All photos by Skye McAlpine
Author and Instagrammer Skye McAlpine is who we trust most for eating and drinking recommendations in Venice.
Instagram star and author Skye McAlpine has lived in Venice all her life. She shares her knowledge with us here and in her new cookbook, on shelves now.
If you’re anything like us and the 142,000 other people who follow Skye McAlpine on Instagram, you’re already familiar with her stylized shots of delicate rhubarb pavlov, countertops brimming with snowy white roses, and the dreamy canal views she sees when she steps out her front door. But did you know the Venice, Italy–based writer of the popular “From My Dining Table” blog is also a cookbook author?
McAlpine’s debut title, A Table in Venice: Recipes From My Home (Clarkson Potter), hit shelves on March 20. The 288-page book is a love letter to Venetian home-cooking and includes more than 100 of her favorite recipes, from rustic langoustine and fig salad to her friend Maria’s famous tiramisu. The book’s photography is just as enchanting as McAlpine’s Instagram feed, and we’re charmed by her heartfelt odes to local markets, cafés, and restaurants.
What follows is McAlpine’s cheat sheet for some of those favorites, from an opulent hotel bar to a mom-and-pop osteria with delightful pasta fagioli. Be sure to bookmark it for your next flight over.
A post shared by Skye McAlpine (@skyemcalpine) on Apr 3, 2018 at 12:47pm PDT
Antica Drogheria Mascari
“This gorgeous, family-run shop is just behind the Rialto Market. They have spices in huge jars and piles, plus dried fruits and candied peels, jams, preserves, pickles, vinegars, and so on. When you buy your ground cinnamon or whatever, they scoop it from the jars, weigh it on scales, place it on a piece of printed paper, and fold it up so nicely—like a little present to go. And in the back room, you’ll find floor-to-ceiling Italian liqueurs in weird and wonderful flavors like rose and melon vodka. I love the proper labels with their traditional Italian packaging.”
“This is a really, really good cheese shop, also near the Rialto Market. It’s tiny and there’s always a queue of little old ladies outside. They do fantastic cheeses, but also fresh pasta and great hams.”

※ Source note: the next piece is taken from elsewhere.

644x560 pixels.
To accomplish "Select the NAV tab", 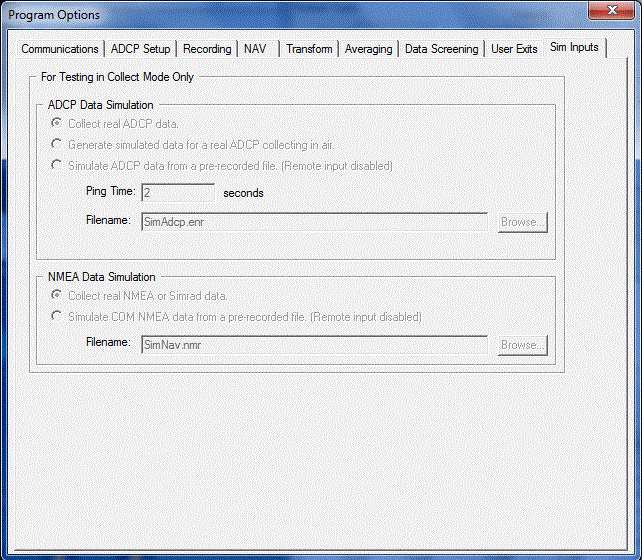I will [x=255, y=49].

“To be honest, Italians are very unpretentious about their wine. Any corner food shop will sell a good table red, a good table white, and prosecco. We often buy our wine at this small, family-run shop in Campo San Martino in the Castello Quarter. It’s not glamorous but they have nice prosecco, fantastic tinned anchovies, and really great dried pasta. One thing to ask for is fragolino. It’s like a sweet dessert wine, served still or fizzy. It’s made with fragolino grapes, which taste kind of like strawberries. Because fragolino is made in small batches, regulators won’t recognize it as an ‘official’ wine. It’s never on show; you have to ask for it and they’ll bring it out from under the counter. It’s absolutely delicious.”
Pasticceria alla Bragora
“I call this the Orange Café because there are orange banquettes inside. It’s not particularly stylish but it’s a super-friendly, family-run business. The smell inside is wonderful because they bake everything fresh each morning—different kinds of brioche, like wholemeal brioche with marmalade in the middle and traditional brioche with jam or custard, plus lovely almond paste croissants and apple pastries.”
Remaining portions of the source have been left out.